REQUIRED TASK ::
Return the data from the line containing "This screenshot has height=697, width=1024." through the line containing "Action: [201, 327]", both lines included, copied verbatim, and omit the pictures.

THE RECORDS ::

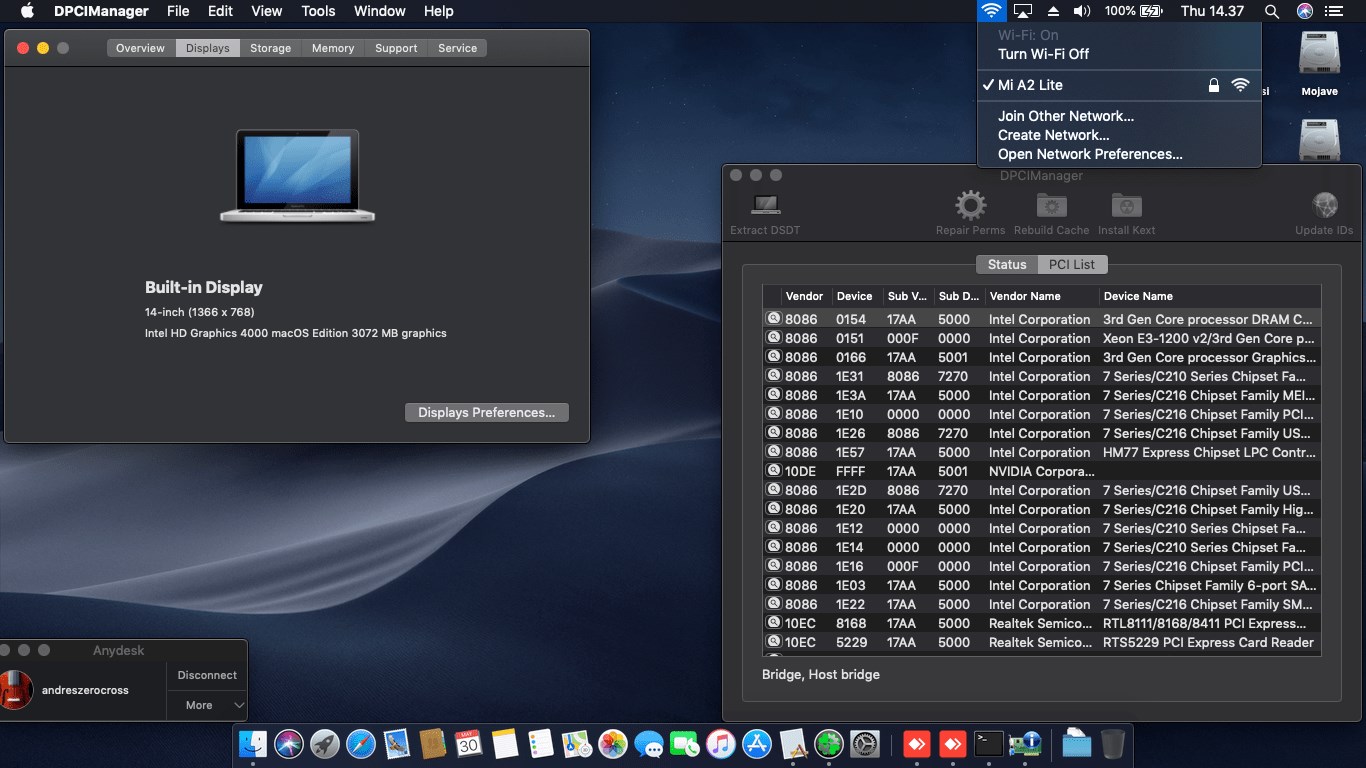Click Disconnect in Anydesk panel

--

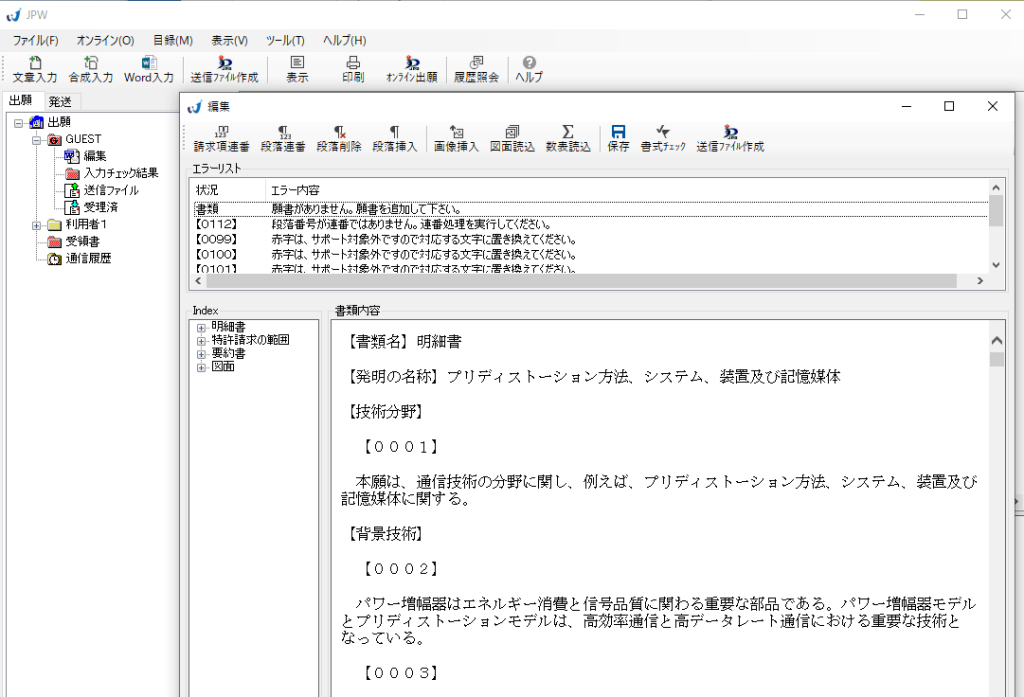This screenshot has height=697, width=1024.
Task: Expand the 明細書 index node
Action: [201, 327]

---

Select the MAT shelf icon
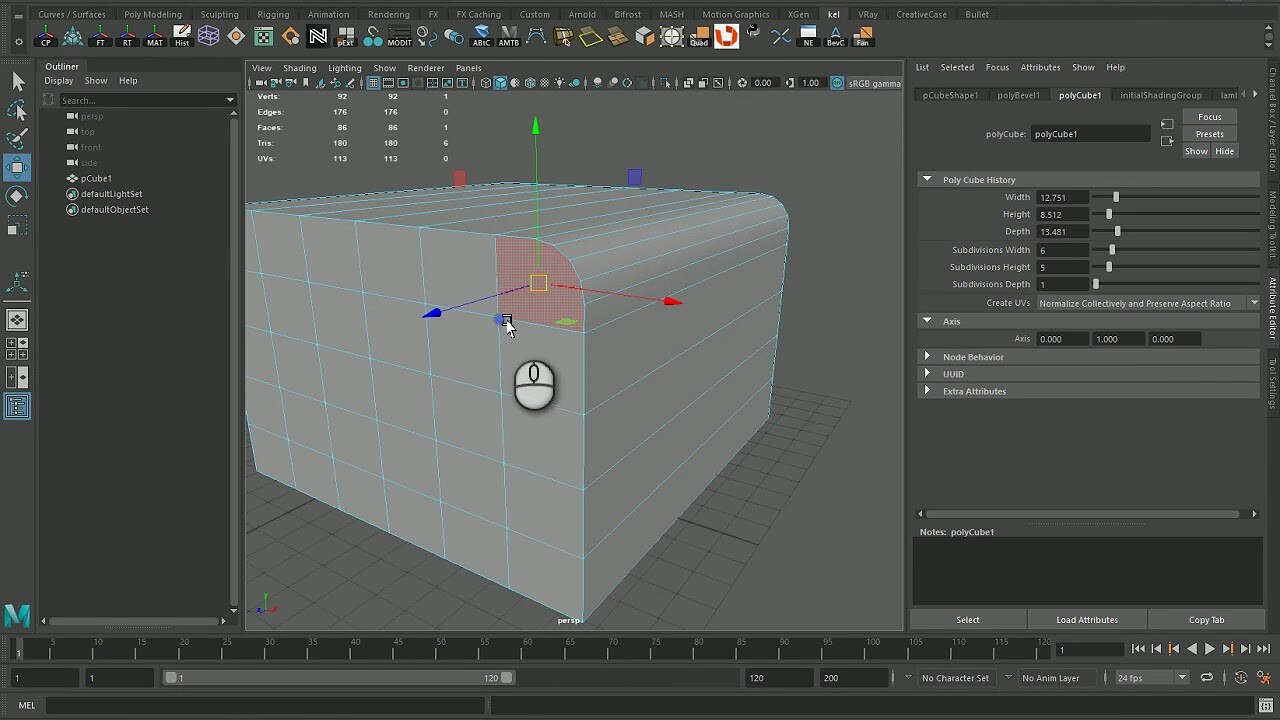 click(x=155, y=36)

SOLVED EXERCISE ::
This screenshot has height=697, width=1024.
Task: Expand the 明細書 index node
Action: [201, 327]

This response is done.